When she eased the Toyota onto the road, he pulled out behind her. He stayed behind her all the way into town, down Main Street to the other side of town where it joined Shore Road. He followed her until she turned through the chain-link gate of Little Crescent Beach. She was on her way home, and that open gate might as well have slammed shut behind her.
He jammed on the accelerator and sped away. For a few minutes he’d been young again. Just a townie boy with an ordinary dream. Not an ordinary man with no dreams left.
Margaux gripped the steering wheel in an effort to keep from shaking. She didn’t have the money to pay for a speeding ticket.
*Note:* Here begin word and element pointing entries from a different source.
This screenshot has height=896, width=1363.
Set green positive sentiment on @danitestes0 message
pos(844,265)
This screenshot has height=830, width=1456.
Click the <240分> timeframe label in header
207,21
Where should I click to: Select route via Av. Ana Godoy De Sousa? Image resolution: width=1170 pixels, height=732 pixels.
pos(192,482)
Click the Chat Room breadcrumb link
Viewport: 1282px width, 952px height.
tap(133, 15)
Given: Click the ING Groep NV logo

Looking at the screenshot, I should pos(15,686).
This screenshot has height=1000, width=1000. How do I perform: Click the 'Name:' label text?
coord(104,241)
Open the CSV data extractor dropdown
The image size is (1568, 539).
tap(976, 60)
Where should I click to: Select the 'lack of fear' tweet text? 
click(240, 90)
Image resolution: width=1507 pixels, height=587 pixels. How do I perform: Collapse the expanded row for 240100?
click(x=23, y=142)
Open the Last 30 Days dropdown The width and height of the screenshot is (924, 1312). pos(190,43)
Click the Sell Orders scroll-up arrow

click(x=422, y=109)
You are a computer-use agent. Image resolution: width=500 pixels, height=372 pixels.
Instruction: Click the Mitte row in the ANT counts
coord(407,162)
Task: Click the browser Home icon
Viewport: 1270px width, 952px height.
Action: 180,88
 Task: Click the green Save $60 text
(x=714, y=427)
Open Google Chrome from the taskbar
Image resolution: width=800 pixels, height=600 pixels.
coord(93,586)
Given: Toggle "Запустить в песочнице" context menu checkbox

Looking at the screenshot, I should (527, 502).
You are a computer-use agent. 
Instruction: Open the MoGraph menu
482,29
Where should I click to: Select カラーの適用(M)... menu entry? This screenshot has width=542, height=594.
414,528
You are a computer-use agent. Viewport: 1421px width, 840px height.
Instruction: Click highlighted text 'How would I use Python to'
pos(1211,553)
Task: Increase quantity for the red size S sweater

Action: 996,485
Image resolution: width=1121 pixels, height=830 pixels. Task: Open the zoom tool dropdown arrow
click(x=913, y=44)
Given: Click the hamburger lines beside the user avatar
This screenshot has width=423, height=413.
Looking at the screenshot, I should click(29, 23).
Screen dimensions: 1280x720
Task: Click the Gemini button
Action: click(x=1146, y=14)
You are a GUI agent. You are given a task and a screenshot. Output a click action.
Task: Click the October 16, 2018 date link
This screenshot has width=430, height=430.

She barely had enough to pay for gas. When she’d slid her card into the gas pump on the way up, she prayed that it wouldn’t be denied.
She drove slowly down Salt Marsh Lane, staring straight ahead, not even glancing at the summer house her best friend Bri’s family owned, or at the cottage Grace’s family rented each summer. She blinked away tears so close to the surface they hurt, but she resisted the urge to speed toward sanctuary. Most of the cottages were still boarded over from the winter, but small towns had a way of noticing things. It would be hard enough facing everyone without having to explain why she’d come running back or why the police had followed her home.
When the lane reached the beach, it curved to the right. Three houses later, Margaux turned left into the parking niche at the back of the Sullivan beach house.